- Task goal
Can you write the next part of the message on the semantics of RDF literals, continuing after its last sentence?

- Reading text
○ ○ ○ ○

Bad job on literals?

At the last telecon we briefly discussed the issue related to the 
semantics of literals.

Per F2F decision, the literals have three components (unicode string, 
language tag, and a bit). This representation may not be the best. Here 
are several concerns:

(1) Interpretation

It is unclear what the literals represent. It seems that a literal can 
denote

	a) a character string
	b) a word in a natural language
	c) an XML tree
	d) an abstract structure that consists of a string,
            a tag, and a bit.	

Choice d) seems ugly if we think of RDF as a foundation for the SW. If 
we go for a)-c), then the literals become polymorphic... Furthermore, 
defining rules for comparing trees and words seems counterproductive.

(2) Extensibility

The language tags keep evolving. How do we accommodate new language 
encoding schemes gracefully?

The current XML standard may be surpassed. How do we indicate what 
particular XML encoding or canonical form (or maybe a completely 
different graph-like structure) is used?

○ ○ ○ ○

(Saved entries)
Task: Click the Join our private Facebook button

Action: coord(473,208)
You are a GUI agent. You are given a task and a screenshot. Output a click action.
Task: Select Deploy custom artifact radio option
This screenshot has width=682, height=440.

○ ○ ○ ○

- Solved exercise
In short, I think that we might be doing a bad job on literals. I'm 
afraid that additional difficulties may arise in datatyping (e.g., we 
might need to deal with XML trees in lexical spaces of datatypes).

BTW, did TimBL and DanC, the original issue raisers, finally take a 
position to the F2F decision (comp. [1])? Unfortunately, I missed that 
F2F. A cleaner solution might be/have been to leave literals as strings 
and to use bNodes with special properties for representing words and XML 
structures.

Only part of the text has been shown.